We live in a world inhabited by shapes. When we look, we are used to seeing things, relating what we see to what we know, to what we expect. I think we increasingly need to let our eyes look without giving them things to see, shapes to identify.
Thus, in the rectangle that is the canvas, I tried to avoid as much as possible any individualisable element so that the reading of the painting could be as global as possible, so that communication could happen in the most direct way, so that on the canvas there would only be painting, free from the shackles of any kind of figuration.
The intention is, in a way, for the work to serve as an object of contemplation, that is, to allow the viewer to rest their brain from the overdose of visual information with which it is constantly bombarded, from the moment they wake up until they go to bed, every day of their life. In order to make possible the presence of all the elements that can contribute to a richer visual message, it was felt necessary to bring into the canvas the two directions that give it its shape and limit it – the horizontal and the vertical.
Looking around us, we can easily see how these two directions are present in all of Man's work, as well as in Nature itself.

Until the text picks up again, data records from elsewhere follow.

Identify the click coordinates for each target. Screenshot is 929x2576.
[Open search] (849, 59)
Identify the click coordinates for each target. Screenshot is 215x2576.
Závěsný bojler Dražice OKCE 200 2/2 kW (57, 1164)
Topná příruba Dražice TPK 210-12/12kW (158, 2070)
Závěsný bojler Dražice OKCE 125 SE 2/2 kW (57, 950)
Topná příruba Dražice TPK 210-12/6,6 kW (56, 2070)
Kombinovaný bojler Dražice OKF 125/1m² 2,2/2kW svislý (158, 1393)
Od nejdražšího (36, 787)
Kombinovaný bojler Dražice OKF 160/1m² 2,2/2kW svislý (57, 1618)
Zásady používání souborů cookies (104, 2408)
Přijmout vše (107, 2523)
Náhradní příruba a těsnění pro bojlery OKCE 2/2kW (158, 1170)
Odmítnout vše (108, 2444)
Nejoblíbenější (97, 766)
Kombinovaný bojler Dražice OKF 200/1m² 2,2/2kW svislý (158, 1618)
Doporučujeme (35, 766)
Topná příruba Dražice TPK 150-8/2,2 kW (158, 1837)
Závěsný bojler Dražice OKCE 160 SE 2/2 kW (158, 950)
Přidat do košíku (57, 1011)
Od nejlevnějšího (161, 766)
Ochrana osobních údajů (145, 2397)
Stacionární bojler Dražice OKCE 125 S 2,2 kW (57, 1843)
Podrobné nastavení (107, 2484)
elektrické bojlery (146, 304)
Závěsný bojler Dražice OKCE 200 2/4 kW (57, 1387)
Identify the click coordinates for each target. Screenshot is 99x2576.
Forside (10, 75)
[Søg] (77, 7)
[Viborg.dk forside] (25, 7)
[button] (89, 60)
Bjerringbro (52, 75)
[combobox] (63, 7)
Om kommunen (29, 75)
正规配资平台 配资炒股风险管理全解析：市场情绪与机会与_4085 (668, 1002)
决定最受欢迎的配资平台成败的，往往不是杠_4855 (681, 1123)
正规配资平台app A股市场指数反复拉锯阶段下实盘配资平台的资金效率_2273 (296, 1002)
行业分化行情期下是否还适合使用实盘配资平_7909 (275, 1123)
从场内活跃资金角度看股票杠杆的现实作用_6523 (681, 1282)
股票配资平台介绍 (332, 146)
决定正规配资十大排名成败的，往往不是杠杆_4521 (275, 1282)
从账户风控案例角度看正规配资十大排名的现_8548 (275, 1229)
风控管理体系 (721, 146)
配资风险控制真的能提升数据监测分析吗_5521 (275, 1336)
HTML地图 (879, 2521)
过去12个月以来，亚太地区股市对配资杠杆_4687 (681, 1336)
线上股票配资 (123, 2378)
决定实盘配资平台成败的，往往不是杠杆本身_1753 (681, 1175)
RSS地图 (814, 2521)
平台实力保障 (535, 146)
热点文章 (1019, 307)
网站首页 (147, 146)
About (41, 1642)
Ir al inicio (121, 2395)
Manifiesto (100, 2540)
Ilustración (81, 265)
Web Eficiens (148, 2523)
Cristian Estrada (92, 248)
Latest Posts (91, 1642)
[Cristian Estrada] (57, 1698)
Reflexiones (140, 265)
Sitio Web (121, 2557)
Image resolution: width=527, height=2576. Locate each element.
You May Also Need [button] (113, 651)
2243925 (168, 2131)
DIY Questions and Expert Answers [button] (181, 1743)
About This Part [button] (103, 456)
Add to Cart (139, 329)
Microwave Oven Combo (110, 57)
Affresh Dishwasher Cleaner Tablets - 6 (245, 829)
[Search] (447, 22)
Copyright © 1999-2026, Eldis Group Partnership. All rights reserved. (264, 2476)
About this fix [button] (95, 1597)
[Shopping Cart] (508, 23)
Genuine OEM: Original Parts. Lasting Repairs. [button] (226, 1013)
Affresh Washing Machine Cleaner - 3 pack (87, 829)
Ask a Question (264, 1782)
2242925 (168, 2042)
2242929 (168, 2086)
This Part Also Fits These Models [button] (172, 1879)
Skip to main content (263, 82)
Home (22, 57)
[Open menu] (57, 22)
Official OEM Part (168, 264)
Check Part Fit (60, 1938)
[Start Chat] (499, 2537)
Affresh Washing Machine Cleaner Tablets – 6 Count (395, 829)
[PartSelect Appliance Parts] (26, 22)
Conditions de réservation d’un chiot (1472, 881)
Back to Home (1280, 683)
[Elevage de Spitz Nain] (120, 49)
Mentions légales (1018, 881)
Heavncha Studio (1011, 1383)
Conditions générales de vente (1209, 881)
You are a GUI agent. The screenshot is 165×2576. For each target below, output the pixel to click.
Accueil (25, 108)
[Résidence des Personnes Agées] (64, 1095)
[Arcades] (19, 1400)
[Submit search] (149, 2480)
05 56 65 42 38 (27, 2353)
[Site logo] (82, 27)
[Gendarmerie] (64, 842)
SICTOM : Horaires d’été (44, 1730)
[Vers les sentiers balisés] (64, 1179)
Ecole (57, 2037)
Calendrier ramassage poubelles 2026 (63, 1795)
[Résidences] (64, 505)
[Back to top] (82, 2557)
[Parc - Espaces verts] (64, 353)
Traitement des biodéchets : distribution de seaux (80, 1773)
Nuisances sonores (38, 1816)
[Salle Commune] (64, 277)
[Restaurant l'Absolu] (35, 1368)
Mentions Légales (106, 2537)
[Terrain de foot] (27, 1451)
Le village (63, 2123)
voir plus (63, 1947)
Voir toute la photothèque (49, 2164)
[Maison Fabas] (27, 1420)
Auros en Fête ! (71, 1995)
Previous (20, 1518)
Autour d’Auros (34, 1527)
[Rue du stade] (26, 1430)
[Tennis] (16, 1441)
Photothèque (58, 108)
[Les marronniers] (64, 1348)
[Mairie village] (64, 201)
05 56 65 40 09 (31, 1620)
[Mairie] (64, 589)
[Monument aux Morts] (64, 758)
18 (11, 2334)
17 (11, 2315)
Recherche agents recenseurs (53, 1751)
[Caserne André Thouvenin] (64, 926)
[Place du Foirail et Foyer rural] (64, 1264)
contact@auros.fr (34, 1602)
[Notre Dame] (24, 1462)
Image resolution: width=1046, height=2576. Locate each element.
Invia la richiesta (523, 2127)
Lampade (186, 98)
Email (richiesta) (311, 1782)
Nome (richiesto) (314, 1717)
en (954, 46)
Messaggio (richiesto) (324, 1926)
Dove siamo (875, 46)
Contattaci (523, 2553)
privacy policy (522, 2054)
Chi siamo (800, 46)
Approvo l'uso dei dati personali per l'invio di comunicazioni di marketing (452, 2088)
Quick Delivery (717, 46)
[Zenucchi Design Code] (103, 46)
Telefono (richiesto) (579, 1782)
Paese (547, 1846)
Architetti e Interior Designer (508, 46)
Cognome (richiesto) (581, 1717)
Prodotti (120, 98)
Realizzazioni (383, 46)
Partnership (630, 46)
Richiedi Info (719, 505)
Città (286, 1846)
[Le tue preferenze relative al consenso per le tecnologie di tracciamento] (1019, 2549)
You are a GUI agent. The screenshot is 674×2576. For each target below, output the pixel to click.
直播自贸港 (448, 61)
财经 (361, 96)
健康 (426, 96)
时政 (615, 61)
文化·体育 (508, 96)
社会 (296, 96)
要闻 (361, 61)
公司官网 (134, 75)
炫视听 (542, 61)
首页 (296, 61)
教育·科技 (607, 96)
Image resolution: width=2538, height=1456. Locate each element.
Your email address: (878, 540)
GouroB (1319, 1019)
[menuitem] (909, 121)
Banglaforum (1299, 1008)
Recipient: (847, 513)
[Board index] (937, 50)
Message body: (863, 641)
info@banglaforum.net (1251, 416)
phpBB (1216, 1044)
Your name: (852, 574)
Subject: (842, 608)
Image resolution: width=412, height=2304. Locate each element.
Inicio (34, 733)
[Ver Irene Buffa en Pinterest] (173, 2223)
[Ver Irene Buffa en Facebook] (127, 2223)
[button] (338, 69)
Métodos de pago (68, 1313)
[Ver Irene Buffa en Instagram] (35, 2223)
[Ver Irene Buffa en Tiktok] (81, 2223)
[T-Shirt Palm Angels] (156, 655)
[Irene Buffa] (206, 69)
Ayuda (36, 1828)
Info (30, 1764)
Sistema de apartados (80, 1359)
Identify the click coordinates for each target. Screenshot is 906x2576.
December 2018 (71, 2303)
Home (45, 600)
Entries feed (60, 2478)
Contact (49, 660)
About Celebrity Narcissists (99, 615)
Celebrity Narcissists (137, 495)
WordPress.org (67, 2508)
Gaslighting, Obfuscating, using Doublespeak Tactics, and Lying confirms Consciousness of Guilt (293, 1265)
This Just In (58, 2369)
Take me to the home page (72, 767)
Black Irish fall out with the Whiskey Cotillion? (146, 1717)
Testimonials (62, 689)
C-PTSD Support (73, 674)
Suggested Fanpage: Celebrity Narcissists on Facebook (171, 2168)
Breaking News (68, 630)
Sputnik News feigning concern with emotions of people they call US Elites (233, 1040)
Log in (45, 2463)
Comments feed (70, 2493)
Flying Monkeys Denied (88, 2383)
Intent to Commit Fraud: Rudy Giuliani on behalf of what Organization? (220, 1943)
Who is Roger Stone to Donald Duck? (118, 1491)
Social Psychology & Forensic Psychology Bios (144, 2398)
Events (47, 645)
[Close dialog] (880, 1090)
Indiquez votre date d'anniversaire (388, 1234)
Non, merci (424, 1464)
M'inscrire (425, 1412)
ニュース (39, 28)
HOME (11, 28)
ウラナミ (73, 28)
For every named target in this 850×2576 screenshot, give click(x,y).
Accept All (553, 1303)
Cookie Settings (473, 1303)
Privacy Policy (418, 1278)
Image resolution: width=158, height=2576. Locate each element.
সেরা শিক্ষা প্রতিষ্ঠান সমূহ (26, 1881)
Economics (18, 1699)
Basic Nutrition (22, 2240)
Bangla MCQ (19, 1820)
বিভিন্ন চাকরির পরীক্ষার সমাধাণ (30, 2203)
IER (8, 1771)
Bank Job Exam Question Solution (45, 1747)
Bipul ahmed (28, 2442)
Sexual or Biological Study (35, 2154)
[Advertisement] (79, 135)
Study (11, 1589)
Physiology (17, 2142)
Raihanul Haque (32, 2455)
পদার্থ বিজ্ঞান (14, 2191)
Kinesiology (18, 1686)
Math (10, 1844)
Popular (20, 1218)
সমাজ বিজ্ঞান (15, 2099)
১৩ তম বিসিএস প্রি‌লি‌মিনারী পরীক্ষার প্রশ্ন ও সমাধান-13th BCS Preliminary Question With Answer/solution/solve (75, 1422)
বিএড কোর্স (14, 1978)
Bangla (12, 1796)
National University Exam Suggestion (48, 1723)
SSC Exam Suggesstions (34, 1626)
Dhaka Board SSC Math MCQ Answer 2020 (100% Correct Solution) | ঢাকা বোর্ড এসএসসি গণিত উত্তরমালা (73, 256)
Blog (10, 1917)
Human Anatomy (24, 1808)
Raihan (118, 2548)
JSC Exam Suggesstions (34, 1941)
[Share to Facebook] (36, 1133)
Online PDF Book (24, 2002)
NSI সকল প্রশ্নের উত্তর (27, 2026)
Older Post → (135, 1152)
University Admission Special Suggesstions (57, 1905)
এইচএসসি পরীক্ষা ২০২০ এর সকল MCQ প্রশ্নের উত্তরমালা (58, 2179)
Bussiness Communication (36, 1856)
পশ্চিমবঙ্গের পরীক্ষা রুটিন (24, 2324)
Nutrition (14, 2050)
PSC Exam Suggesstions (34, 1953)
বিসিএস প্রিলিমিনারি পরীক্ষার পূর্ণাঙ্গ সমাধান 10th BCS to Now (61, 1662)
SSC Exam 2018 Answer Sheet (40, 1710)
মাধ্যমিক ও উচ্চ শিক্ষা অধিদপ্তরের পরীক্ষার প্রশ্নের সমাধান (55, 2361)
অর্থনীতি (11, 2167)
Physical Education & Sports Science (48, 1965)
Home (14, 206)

In fact, our entire existence, from the bed on which we came into the world, is so built on these two concepts that we no longer even notice their presence, but rather their absence or alteration. The Tower of Pisa would never have been so famous if fate had not led it to gradually move away from the direction taken by the plumb line that guided its construction... In truth, if towers in Pisa or anywhere else on the planet are built vertically and not according to the whims or aesthetic criteria of the builder, it is because of respect for the laws of physics to which architects and engineers of all times have had to submit. For reasons of the same order, today's bricks are identical in shape to those used thousands of years ago in Egypt or Mesopotamia.
Because these laws govern the planet (or the universe?), the pendulum's sphere only finds rest when the string to which it is attached takes the same direction as the trunks of trees growing on the steepest slopes... Because everything is subject to them, even though the table where I write is slanted, the surface of the coffee inside the cup is as horizontal as that of the calmest lake on the greenest mountain.
These two directions appear on the canvas with the division of the rectangular surface by lines inherent to its own structure; these lines, however, do not appear explicitly, but only as boundaries between different treatments of the surface in terms of texture, colour or light.
To avoid any imbalance that could generate tension between the elements present, the rectangles resulting from this division will always be symmetrical in relation to the median of the longer side of the canvas, this option being the guiding thread of this ‘aesthetic research project’.